* [What you need to do]: Give the stretch from the line containing "Where should I" through the end of the records as a Markdown table with the columns Row and Line. Number each line, skip blank lines, and leave the pictures out.

Records from a collection
[Start]
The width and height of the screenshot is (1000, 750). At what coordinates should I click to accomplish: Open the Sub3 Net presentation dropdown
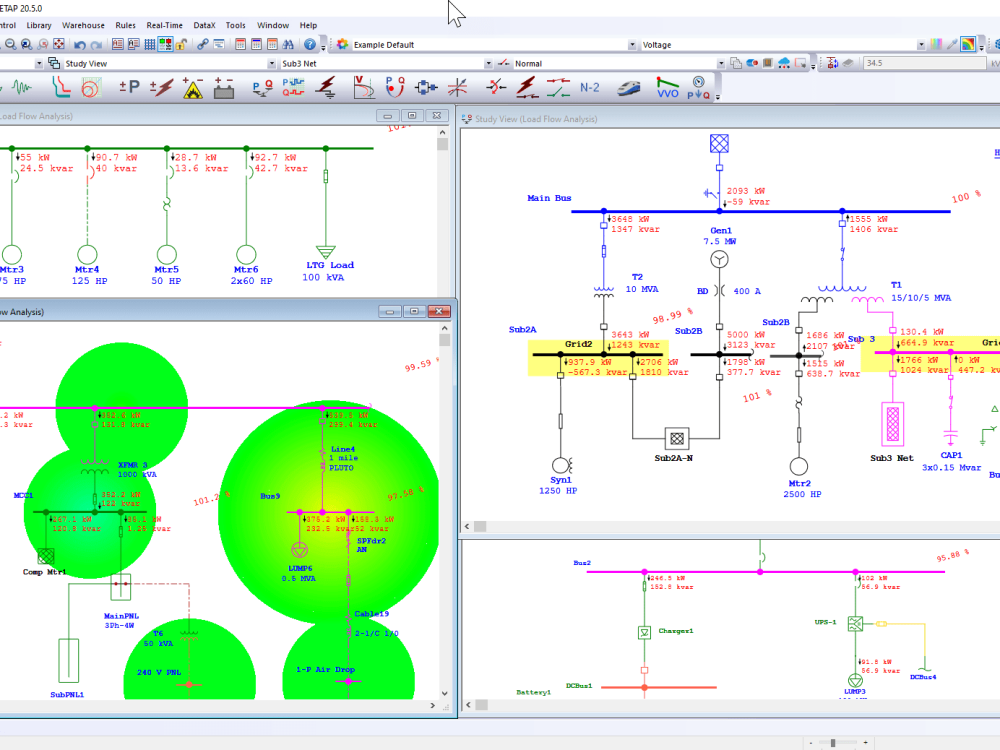[489, 62]
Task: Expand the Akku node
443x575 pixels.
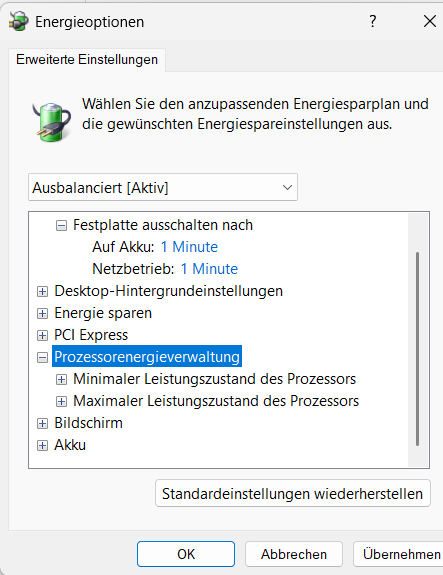Action: (43, 445)
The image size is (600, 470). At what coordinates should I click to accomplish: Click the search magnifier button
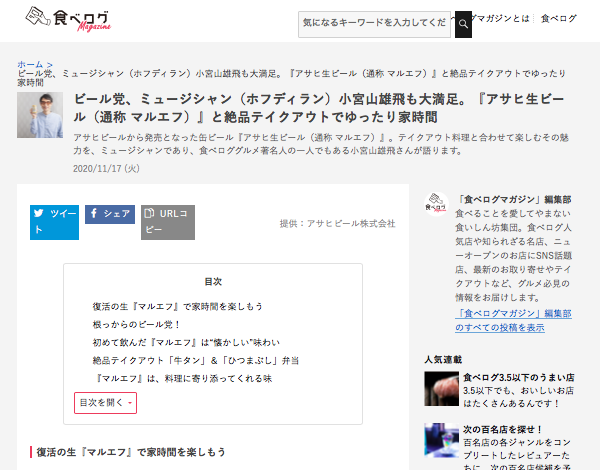coord(463,22)
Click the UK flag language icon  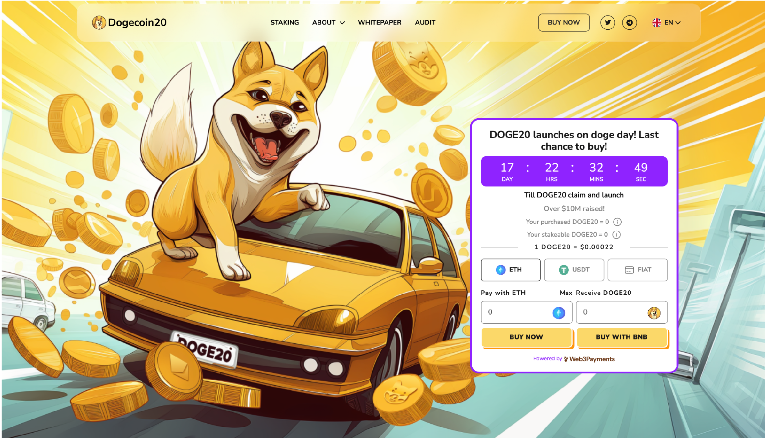[x=657, y=22]
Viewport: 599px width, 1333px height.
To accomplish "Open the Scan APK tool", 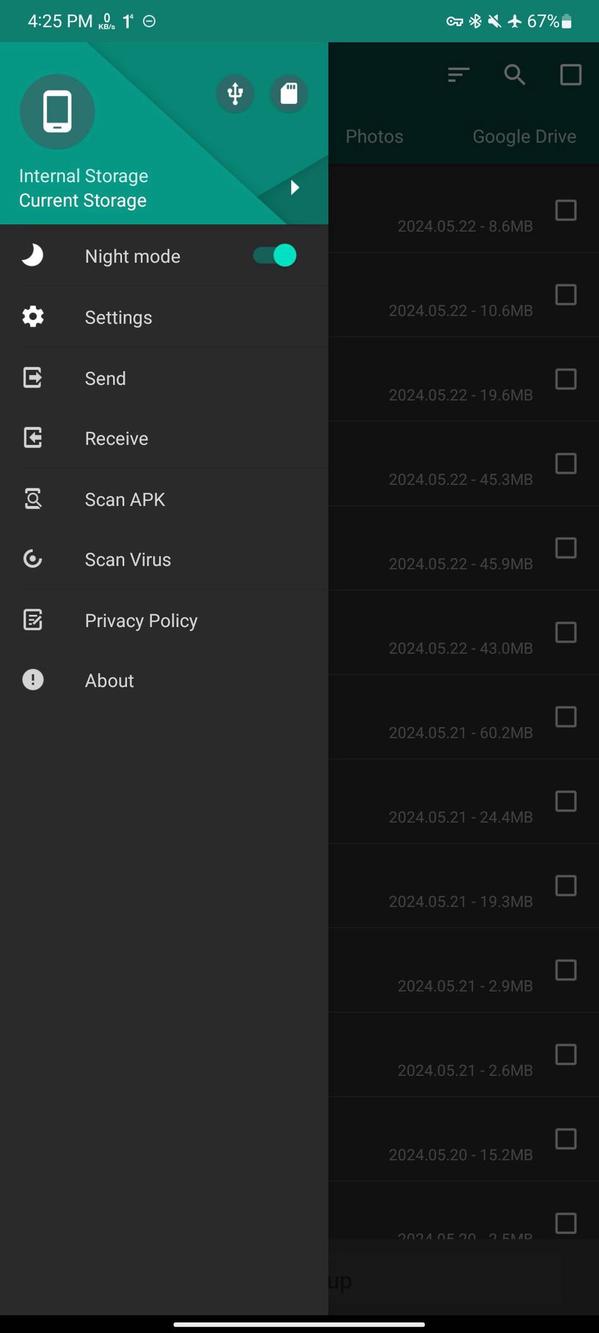I will tap(124, 499).
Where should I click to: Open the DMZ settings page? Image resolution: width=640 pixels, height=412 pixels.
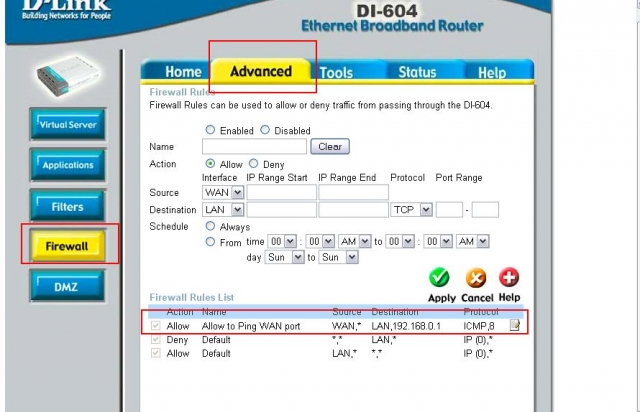pos(67,287)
[End]
* [Solution for this task]:
| Row | Line |
|---|---|
| 1 | Where should I click to: Open the DMZ settings page? Image resolution: width=640 pixels, height=412 pixels. |
| 2 | pos(67,287) |